Tarefa solicitada 1:
Responda com base na entrevista sobre o financiamento com o BTG:
(a) Com qual banco está o crédito em discussão mais avançado?
(b) Há quantos anos o BTG tem uma área dedicada a financiamento de reestruturação?
(c) Em que se concentram as áreas de reestruturação dos outros bancos?
Tarefa solicitada 2: Repita, sem alterações, a passagem da entrevista sobre o financiamento com o BTG que vai de "O BTG é um parceiro" até "BTG é antiga?", inclusive.
Tarefa solicitada 3: Por favor, retome a entrevista sobre o financiamento com o BTG e continue-a a partir da última frase apresentada.

══ Trecho do documento

O que vamos equacionar nos próximos dias são as estruturas de fonte de recursos. Isso vai envolver uma combinação entre recursos nossos e recursos levantados com terceiros por meio da nossa garantia e aporte de conhecimento no projeto. Hoje, o crédito em discussão mais avançado é com o BTG.
Por que o BTG?
O BTG é um parceiro de financiamento nosso há muitos anos. É um banco que tem uma área há 10 anos dedicada a financiamento de reestruturação. Basicamente é o único banco grande do país que tem essa área. Todos os bancos tem sua área de reestruturação, mas são áreas focadas na reestruturação de créditos que foram concedidos quando a companhia era saudável. Aí quando entra em crise, a área lida com esse problema. O BTG, além da área de crédito tradicional, tem essa área de crédito específica, que funciona ao contrário, com as empresas em crise, analisando a chance e a perspectiva de elas se tornarem saudáveis. É o simétrico do ciclo empresarial.
O senhor disse que a parceria com o BTG é antiga?

════
══ Extrato de dados

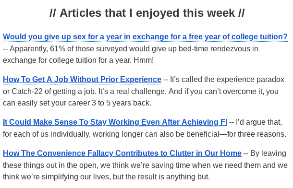Click the By leaving text after the clutter link
293x188 pixels.
(x=268, y=153)

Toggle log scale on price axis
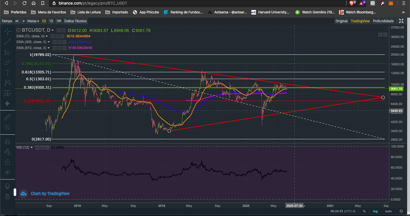pyautogui.click(x=375, y=211)
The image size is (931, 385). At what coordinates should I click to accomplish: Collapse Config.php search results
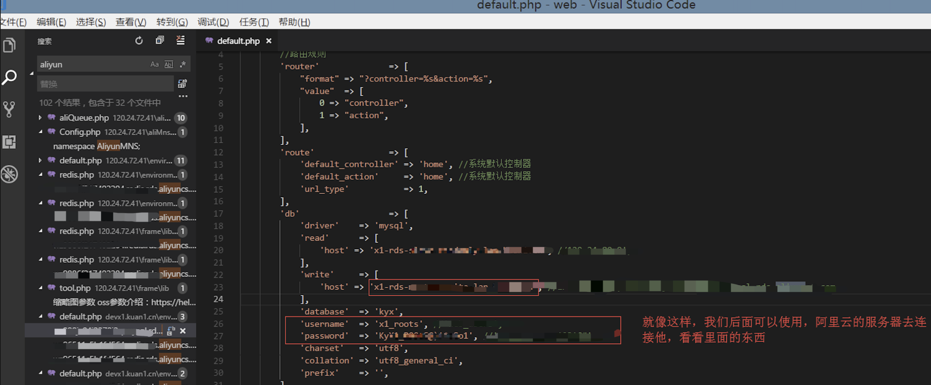point(40,132)
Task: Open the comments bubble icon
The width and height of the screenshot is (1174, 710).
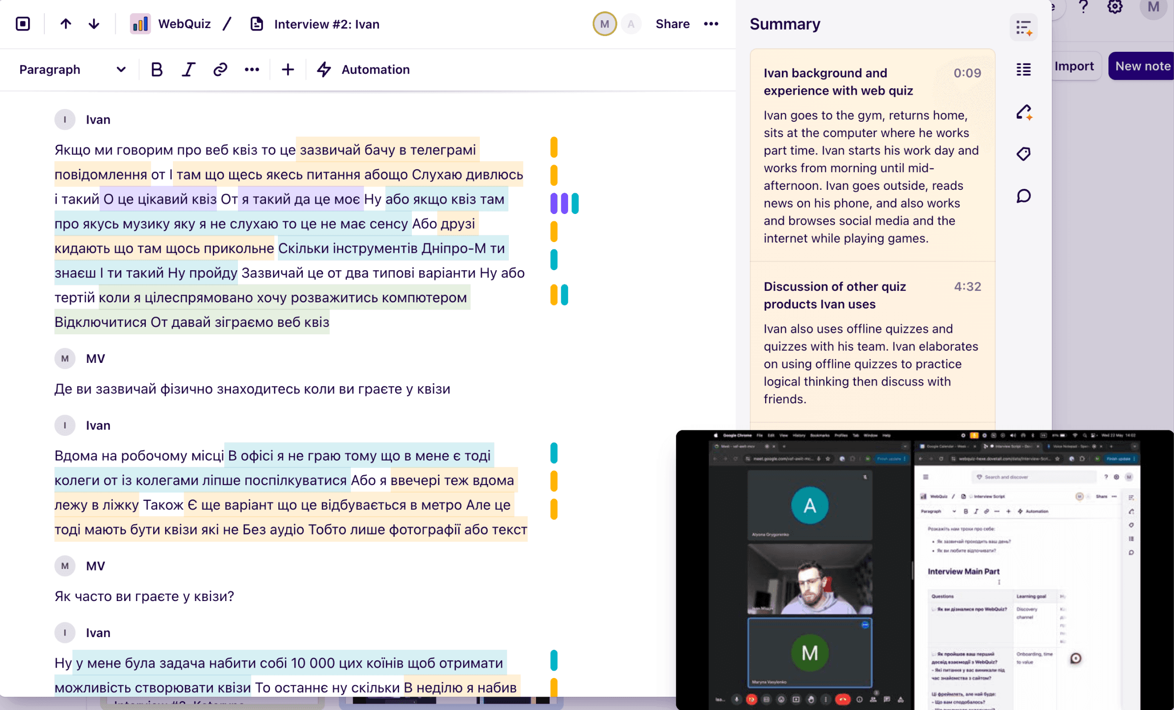Action: (x=1023, y=196)
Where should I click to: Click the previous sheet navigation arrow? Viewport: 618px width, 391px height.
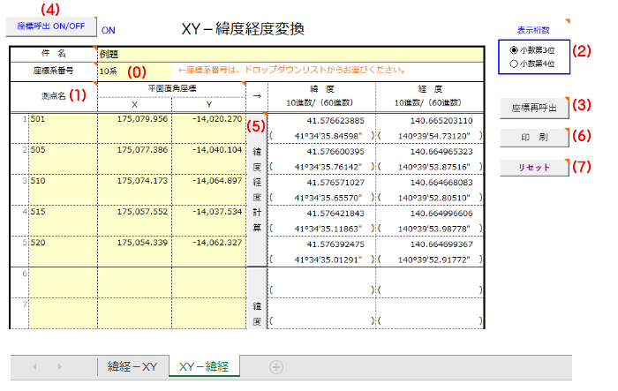(x=34, y=366)
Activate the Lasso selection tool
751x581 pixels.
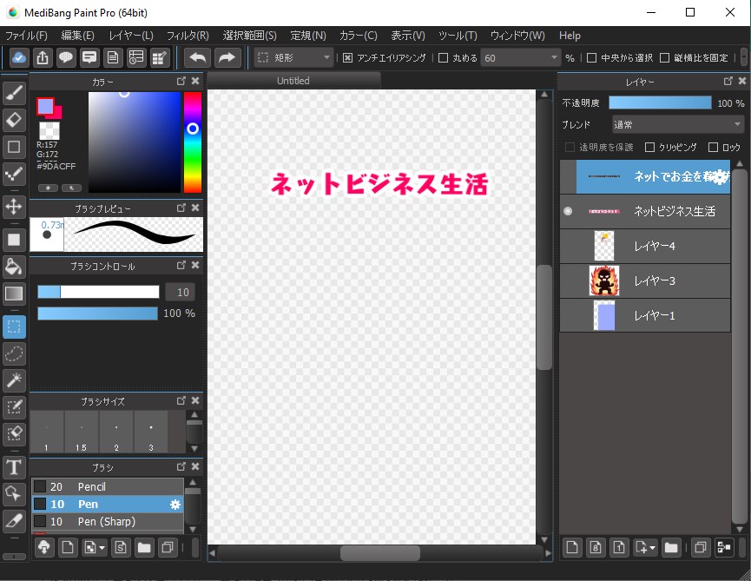coord(14,353)
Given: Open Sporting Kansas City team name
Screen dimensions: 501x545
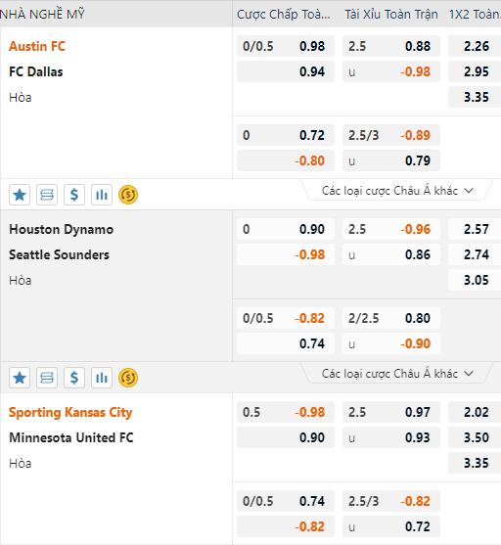Looking at the screenshot, I should (70, 412).
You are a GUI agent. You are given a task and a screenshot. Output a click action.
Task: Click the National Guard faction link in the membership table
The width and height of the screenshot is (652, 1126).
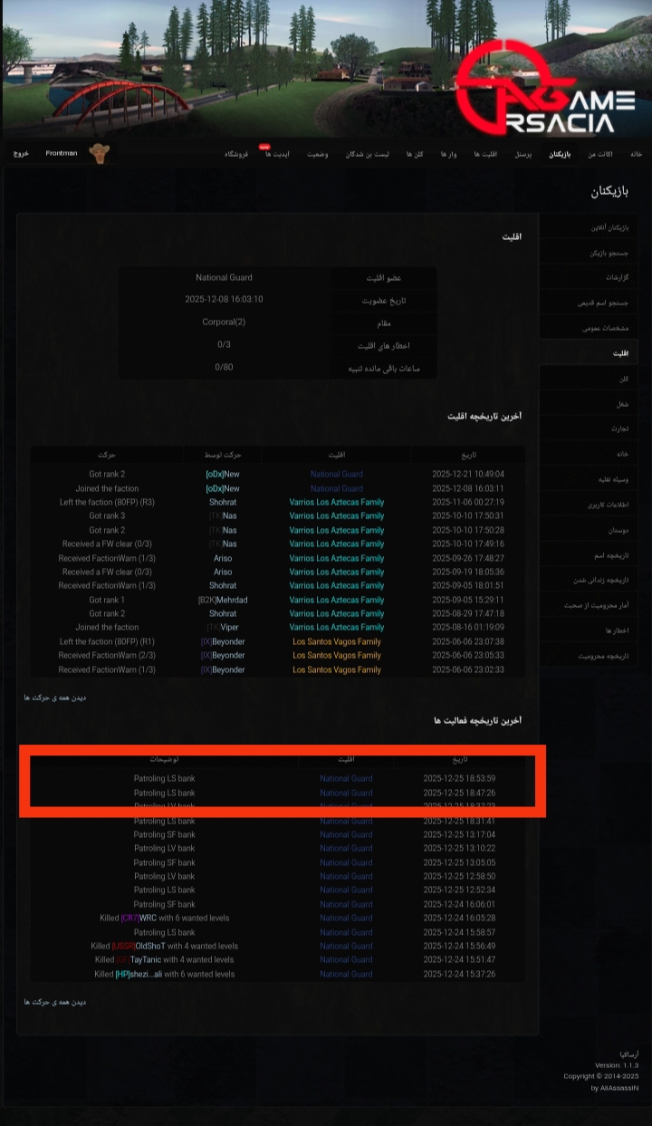point(224,277)
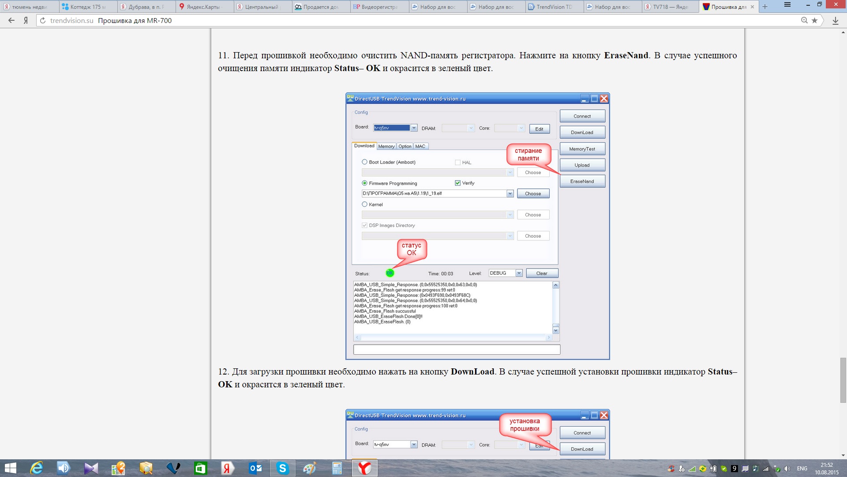Select the Boot Loader (Amboot) radio button
847x477 pixels.
(364, 162)
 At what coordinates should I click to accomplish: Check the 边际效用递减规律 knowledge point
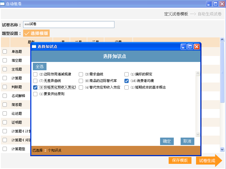click(35, 74)
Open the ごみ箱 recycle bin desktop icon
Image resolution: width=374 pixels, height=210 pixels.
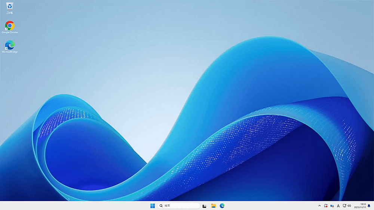tap(10, 6)
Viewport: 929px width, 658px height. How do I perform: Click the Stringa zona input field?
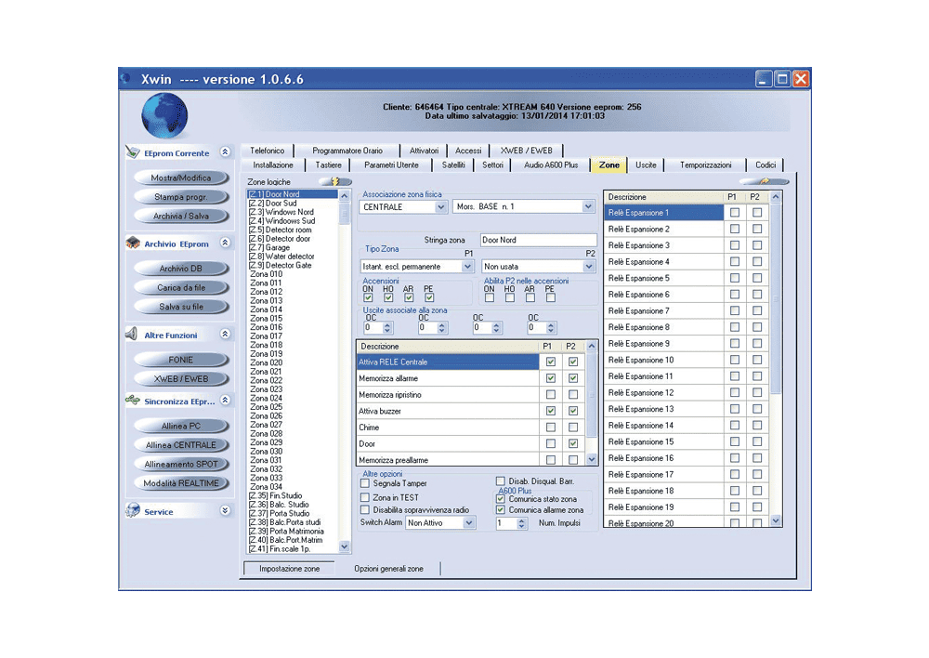[538, 240]
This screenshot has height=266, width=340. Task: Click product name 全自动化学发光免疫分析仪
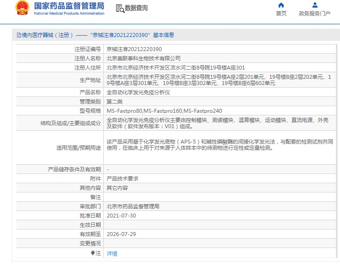click(x=139, y=92)
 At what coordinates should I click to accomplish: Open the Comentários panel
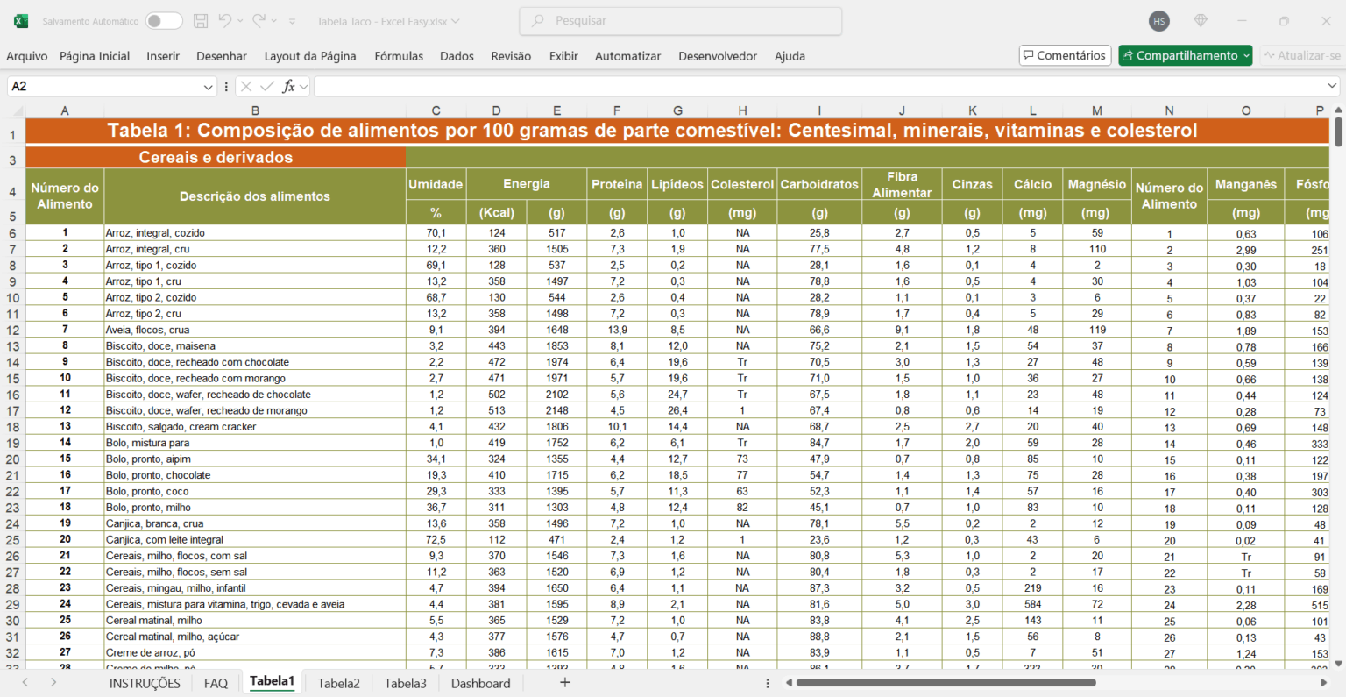pos(1065,54)
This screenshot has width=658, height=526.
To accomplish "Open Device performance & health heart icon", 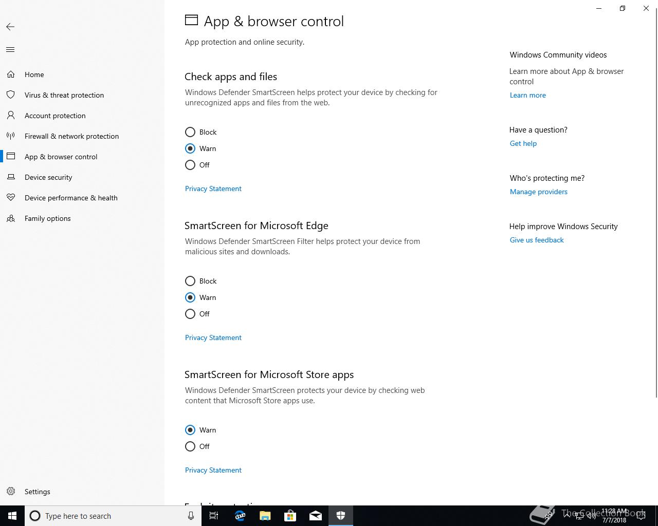I will point(11,198).
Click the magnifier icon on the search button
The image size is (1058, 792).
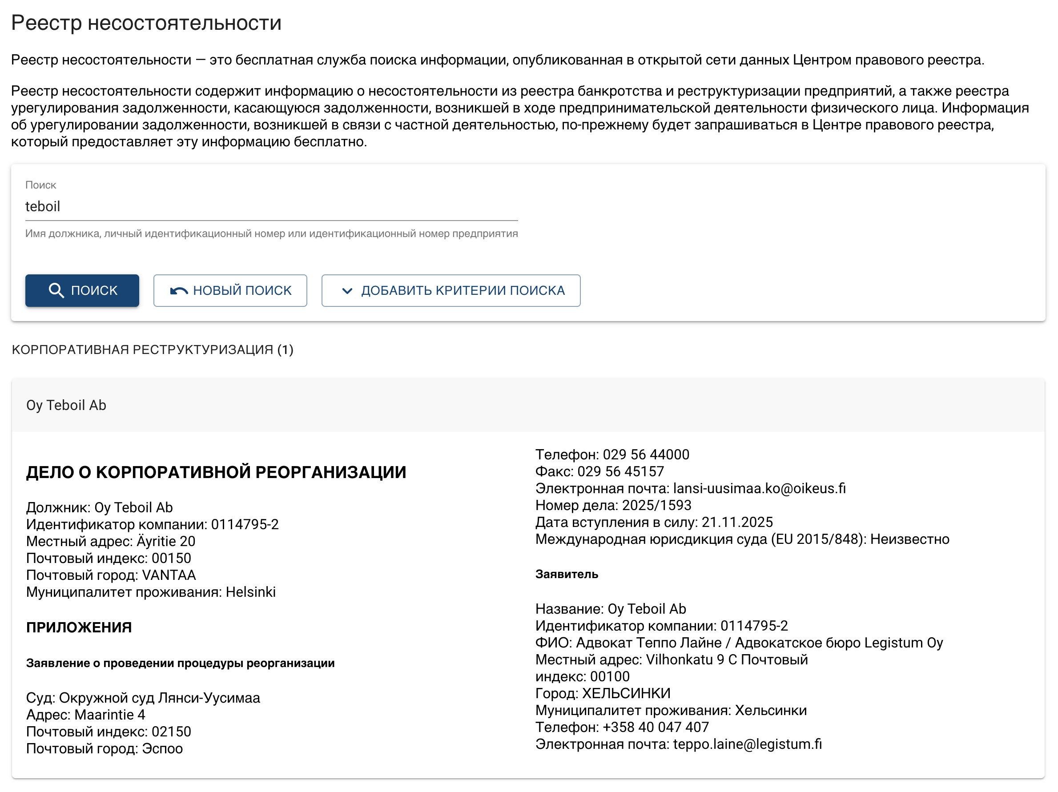(56, 290)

════

Resposta escrita 1:
(a) Com o BTG.
(b) Há 10 anos.
(c) Na reestruturação de créditos que foram concedidos quando a companhia era saudável.

Resposta escrita 2:
O BTG é um parceiro de financiamento nosso há muitos anos. É um banco que tem uma área há 10 anos dedicada a financiamento de reestruturação. Basicamente é o único banco grande do país que tem essa área. Todos os bancos tem sua área de reestruturação, mas são áreas focadas na reestruturação de créditos que foram concedidos quando a companhia era saudável. Aí quando entra em crise, a área lida com esse problema. O BTG, além da área de crédito tradicional, tem essa área de crédito específica, que funciona ao contrário, com as empresas em crise, analisando a chance e a perspectiva de elas se tornarem saudáveis. É o simétrico do ciclo empresarial.
O senhor disse que a parceria com o BTG é antiga?

Resposta escrita 3:
Eu tomei o primeiro empréstimo dessa área há 10 anos quando fui comprar a Casa & Vídeo. Desde então, já tomei bastante dinheiro dessa área, já paguei de volta bastante dinheiro, paguei muito juro, e não tem nada que fortaleça mais a relação com um banqueiro do que pagar com juros por vários anos. Temos um volume bom de transações, de crédito com o BTG, e então o banco é sempre o nosso primeiro e mais provável credor. Há também alguns fundos estrangeiros que operam fazendo isso, mas num negócio dessas características, que envolve mídia, envolve processo percebido como de ruptura tecnológica do meio, é mais difícil angariar recursos de quem está distante. Ao tentar levantar recursos na Europa, a questão é analisada de um ângulo mais generalista. Há umas vantagens de levantar recursos no Brasil: o argumento da história, da solidez editorial e da qualidade do grupo, sabido pelos interlocutores, por quem vive aqui. A gente deve levantar crédito com o BTG para complementar a operação, mas não temos sócios no negócio.
Há algum entendimento também para que o BTG adquira direitos dos bancos que são credores da Abril?
Tivemos conversas preliminares com credores, quando começamos a estudar o negócio, e ficou claro para nós que havia interesse dos bancos credores em ter uma opção. Como a posição de crédito com o Grupo Abril já foi renegociada algumas vezes, os bancos gostariam de ter uma alternativa de venda da dívida para alguém que renovasse essa aposta. Os bancos naturalmente têm uma condição de relacionamento com o grupo Legion e com o Grupo Abril histórico, que torna viável o retorno deles no futuro, após a estabilização da companhia, depois de as medidas mais cruciais terem sido tomadas. Então, trouxemos essa opção. Não significa que será a única.
Qual deve ser a posição dos bancos?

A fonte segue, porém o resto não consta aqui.